**EXERCISE**
Look for the line containing "Where should I click to: Click the Refresh" in the entries below, then print that line and all that follow it exactly.

**MATERIAL SHOWN**
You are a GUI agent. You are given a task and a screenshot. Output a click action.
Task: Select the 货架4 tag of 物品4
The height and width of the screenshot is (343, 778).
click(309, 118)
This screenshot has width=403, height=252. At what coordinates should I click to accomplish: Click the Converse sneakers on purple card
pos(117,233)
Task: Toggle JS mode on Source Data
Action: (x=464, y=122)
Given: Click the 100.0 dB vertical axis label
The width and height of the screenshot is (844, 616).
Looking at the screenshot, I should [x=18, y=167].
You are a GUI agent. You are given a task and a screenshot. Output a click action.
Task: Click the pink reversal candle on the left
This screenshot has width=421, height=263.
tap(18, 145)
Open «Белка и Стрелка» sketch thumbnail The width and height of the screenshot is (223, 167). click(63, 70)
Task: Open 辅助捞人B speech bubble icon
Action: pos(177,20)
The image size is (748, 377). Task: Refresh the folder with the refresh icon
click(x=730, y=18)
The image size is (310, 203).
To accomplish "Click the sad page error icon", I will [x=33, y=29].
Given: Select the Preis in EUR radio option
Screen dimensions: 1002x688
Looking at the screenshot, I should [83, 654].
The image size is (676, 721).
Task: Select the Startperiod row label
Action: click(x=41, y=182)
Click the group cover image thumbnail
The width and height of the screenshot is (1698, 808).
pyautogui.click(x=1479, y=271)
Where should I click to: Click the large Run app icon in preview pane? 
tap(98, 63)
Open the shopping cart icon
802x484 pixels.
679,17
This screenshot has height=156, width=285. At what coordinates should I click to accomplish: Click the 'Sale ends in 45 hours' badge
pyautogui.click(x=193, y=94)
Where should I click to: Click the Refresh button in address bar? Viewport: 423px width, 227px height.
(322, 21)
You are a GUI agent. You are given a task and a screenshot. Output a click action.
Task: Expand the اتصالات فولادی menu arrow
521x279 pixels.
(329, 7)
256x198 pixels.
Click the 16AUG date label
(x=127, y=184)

**ANSWER BELOW**
Where should I click to: Click the Refresh button in address bar? Viewport: 423px width, 227px height.
(322, 21)
You are a GUI agent. You are given a task and a screenshot. Output a click action.
Task: Expand the اتصالات فولادی menu arrow
521x279 pixels.
(329, 7)
256x198 pixels.
Click the 16AUG date label
(x=127, y=184)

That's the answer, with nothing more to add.